By Julie Shapiro | August 18, 2011 6:10pm

LOWER MANHATTAN — The twin Tribute in Light beams that illuminate New York's skyline on the anniversary of 9/11 are in danger of fading forever.  

The Municipal Arts Society, which runs the annual display, only has enough grant money left to put the show on one more time, for the 10th anniversary of the attacks, Vice President Christine Krische said.

To keep Tribute in Light going, the Municipal Art Society just launched a fundraising drive to make the tribute permanent. The nonprofit arts group hopes to raise an endowment of $15 million over the next couple of years.

"It's become a symbol of that day," Krische said of the blue beams. "It's the one thing everyone in New York and miles away can participate in. It's a communal thing."

Tribute in Light started in March 2002, on the six-month anniversary of 9/11, and the beams have returned each September on the evening of the anniversary, tracing the ghost of the Twin Towers in blue light against the sky. The display fades each Sept. 12 at dawn.

The powerful beams require an enormous amount of infrastructure, including 88 individual lights the size of refrigerators, which each have to be adjusted manually to ensure they mimic the shape and orientation of the original towers.

Tribute in Light costs roughly $500,000 a year to run and has had many sponsors in the past, including the Lower Manhattan Development Corp., which has contributed more than $3 million. But those grants have now run out.

In addition to soliciting new large donors, the MAS will also ask New Yorkers to chip in $10 through a text message donation. That campaign will go live early next month, Krische said.

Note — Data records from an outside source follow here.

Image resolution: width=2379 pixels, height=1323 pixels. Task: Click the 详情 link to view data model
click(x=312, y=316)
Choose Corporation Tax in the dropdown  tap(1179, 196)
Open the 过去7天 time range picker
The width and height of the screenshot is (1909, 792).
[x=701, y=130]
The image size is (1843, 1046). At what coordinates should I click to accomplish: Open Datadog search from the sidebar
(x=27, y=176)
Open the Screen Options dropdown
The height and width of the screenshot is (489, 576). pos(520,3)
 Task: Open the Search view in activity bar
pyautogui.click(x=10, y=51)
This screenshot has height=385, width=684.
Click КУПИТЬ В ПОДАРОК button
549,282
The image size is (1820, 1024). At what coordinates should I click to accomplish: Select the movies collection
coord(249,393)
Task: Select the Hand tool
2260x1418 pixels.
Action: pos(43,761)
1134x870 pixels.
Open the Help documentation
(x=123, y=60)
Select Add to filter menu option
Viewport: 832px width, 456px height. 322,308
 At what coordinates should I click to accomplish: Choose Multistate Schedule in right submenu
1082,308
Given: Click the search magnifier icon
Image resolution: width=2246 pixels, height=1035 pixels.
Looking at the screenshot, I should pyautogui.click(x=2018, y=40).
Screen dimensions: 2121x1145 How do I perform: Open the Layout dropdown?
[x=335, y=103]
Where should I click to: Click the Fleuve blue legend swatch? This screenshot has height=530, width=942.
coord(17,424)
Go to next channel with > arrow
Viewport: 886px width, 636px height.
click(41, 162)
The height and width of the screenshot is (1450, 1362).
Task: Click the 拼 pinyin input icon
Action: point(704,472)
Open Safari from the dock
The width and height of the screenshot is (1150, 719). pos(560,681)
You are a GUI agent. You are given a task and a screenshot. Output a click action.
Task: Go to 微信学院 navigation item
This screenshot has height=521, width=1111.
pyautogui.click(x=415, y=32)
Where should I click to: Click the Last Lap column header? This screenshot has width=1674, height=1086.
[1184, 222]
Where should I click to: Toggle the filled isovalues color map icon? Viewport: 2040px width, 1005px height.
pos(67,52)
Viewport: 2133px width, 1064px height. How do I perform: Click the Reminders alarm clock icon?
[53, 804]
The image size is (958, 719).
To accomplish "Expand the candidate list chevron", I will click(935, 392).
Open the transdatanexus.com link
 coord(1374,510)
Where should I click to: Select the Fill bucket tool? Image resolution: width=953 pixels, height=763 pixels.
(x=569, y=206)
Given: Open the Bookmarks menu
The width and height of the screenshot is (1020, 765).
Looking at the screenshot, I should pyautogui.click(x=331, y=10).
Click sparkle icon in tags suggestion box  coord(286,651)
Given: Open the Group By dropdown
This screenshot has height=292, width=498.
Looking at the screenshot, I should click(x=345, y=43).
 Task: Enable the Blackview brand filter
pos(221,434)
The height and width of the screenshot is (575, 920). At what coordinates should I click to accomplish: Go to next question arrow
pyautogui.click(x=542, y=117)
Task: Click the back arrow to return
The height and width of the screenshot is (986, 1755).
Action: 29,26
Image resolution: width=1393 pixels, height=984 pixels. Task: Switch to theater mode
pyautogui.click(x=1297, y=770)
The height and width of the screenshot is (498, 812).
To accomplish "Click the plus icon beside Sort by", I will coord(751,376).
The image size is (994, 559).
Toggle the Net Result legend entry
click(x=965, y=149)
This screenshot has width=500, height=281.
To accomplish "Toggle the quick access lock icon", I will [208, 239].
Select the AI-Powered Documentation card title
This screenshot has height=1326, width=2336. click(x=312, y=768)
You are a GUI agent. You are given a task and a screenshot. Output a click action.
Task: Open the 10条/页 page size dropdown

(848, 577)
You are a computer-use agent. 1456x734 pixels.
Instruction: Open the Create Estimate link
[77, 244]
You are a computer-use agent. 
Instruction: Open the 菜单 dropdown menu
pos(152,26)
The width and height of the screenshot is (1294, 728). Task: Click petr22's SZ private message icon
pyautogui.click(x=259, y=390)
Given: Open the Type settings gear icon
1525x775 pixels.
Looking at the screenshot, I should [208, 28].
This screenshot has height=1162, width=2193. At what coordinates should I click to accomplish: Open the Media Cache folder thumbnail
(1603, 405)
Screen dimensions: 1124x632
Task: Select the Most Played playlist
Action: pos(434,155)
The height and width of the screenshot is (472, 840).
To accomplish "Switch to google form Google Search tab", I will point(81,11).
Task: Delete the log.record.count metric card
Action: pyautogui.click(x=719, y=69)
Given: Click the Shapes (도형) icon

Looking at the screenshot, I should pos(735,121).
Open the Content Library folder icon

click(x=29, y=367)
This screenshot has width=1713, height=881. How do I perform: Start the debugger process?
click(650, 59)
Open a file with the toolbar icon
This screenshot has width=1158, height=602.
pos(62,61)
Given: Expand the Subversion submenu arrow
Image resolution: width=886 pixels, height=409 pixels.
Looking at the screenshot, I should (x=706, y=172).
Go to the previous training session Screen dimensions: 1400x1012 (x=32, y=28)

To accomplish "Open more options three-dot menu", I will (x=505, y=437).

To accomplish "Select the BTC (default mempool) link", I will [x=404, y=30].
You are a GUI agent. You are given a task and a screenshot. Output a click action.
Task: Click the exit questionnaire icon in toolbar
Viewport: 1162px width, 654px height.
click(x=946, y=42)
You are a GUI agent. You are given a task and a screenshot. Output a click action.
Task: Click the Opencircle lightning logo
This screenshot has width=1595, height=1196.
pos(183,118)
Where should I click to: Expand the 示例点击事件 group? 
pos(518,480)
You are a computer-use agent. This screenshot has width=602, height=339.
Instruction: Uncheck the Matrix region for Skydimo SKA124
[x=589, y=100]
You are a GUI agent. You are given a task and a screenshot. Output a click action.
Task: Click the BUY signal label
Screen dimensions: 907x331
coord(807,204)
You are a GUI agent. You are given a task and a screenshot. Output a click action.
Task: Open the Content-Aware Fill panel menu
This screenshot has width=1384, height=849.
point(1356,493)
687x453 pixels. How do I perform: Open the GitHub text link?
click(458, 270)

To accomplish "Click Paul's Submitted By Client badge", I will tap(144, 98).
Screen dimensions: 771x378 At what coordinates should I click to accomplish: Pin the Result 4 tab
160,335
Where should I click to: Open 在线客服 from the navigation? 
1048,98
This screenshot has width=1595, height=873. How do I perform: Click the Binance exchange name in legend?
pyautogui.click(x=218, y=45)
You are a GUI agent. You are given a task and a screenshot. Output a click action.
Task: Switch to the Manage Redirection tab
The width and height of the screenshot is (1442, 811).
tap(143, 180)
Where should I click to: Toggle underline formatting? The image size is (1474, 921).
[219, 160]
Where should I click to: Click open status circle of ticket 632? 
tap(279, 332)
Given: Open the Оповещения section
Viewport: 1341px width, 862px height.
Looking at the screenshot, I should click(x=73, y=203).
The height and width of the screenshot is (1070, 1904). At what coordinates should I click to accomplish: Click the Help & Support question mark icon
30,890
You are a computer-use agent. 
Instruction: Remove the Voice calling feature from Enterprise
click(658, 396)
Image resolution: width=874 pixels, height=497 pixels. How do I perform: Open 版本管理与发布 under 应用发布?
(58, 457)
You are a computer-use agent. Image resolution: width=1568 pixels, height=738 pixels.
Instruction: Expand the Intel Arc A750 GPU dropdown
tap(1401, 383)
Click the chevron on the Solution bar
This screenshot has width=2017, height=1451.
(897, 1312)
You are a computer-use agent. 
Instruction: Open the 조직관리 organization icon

As the Municipal Art Society works to make Tribute in Light permanent, the group will also explore moving the lights to another location. In the past, they have been projected from the roof of the Metropolitan Transportation Authority's Battery Parking Garage and had to be disassembled and reassembled each year.

Julie Menin, chairwoman of lower Manhattan's Community Board 1 and also a board member of the MAS and the LMDC, said the power of Tribute in Light lies in its universality.

"The majority of New Yorkers do not have access to the memorial on the 11th [because it is only open to victims' relatives]," Menin said in an e-mail, "so the Tribute in Light plays an important function as it is visible for all New Yorkers to see and reflect on the terrible events of 9/11 and the void that is left."

Krische said she is confident the MAS fundraising campaign will succeed.

"People care about [Tribute in Light] and want it to remain," Krische said. "I think the financial support will follow."